There is a further twist here. We are coping. Companies are coping with higher energy costs; people are coping without severe changes in their lifestyles. Growth had to slow anyway - that was one of the reasons why interest rates had to go up. So in a way rising oil prices are doing the job that rising interest rates would have had to have done: to take demand out of the world economy. If that is right, then interest rates will not have to rise by as much as they would have had to have done. This is very good news for highly geared economies, such as the US and UK, and of course for equities.

That leads to the equity side of the equation: why are they doing so well?

Well, the first thing to say there is that they are not. It is a sort of bull market but it started from a very low base, particularly in the UK, and it is still very immature. It certainly has not been associated with the solid support you would normally expect in what ought to be still the early stages of a bull market. The value available in UK shares ought to be sucking in more money than it has been doing. I am sure were it not for the confusion over pension fund regulation and the lagged impact of the Chancellor's tax raid on the funds, shares would be higher and actually less good value.

It would follow that in so far as shares are doing all right, it is because there are a lot of companies out there doing all right: profits have in general been good. Besides, where is the value elsewhere?

There is not much evident value in the bond markets. It varies a bit from country to country and currency to currency but in general long-dated government securities are yielding less than 5 per cent, in some cases quite a bit less. That does not give much protection against inflation, given that governments will have a huge incentive to generate a bit of that to reduce the real burden of the debts they are building up. Nor is there much obvious value in most forms of property, commercial as well as residential, in the US, UK and other major markets. Set against these, shares do not look too bad an idea.

If there is not much value in non-equity investments, there is a lot of money trying to find a home. One of the effects of a long-ish period of very low interest rates in the US and the eurozone, and an even longer one in Japan, is that a lot of money has been created by the central banks. The world is awash with liquidity. With still negative real short-term interest rates in the US and parts of the eurozone, there will be a lot of money around for a while yet. One should not quite say that it has to go somewhere - that is a dangerous basis on which to operate because money can be destroyed, as it was by the bursting of the hi-tech bubble. What one can say is that a growing world economy does generate growing savings somewhere and it would be odd if some of those savings did not find their way into the world's major equity markets, including London.

That might seem a rather grudging endorsement of the case for equity investment and I suppose it is. But that is what the investment world will be like for the next few years. The psychological and financial damage of three consecutive years of falling share prices will be with us for a decade. The blithe certainty that professional investors could rely upon that shares would deliver double-digit returns pretty reliably year-in, year-out is shattered. What is happening on the equity markets is a sensible, practical recovery against a still-strong psychological and technical headwind. Were the oil markets less edgy, shares would be doing better still.

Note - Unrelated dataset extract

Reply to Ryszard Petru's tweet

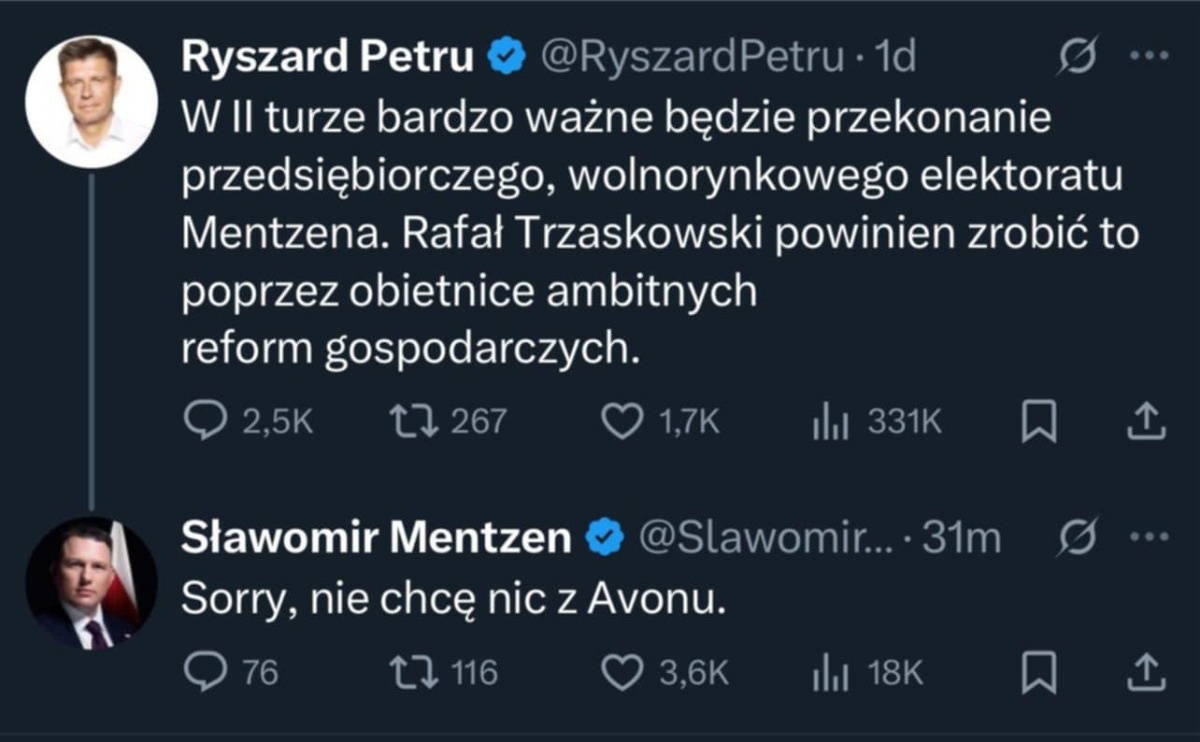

To explain is not to predict. But if the argument sketched above is more or less right, then any significant easing of the oil price would be helpful to share prices as well as to the world economy in general.

That would be one of a series of comfort signals that investors are seeking. Others include the US doing something about its twin deficits, evidence of a "soft landing" in Chinese growth, and a European consumer recovery. So it is only one of several. But given the stark fact that three of the past four world recessions have been triggered by a rise in the oil price, it would be a nice signal to have in the bag.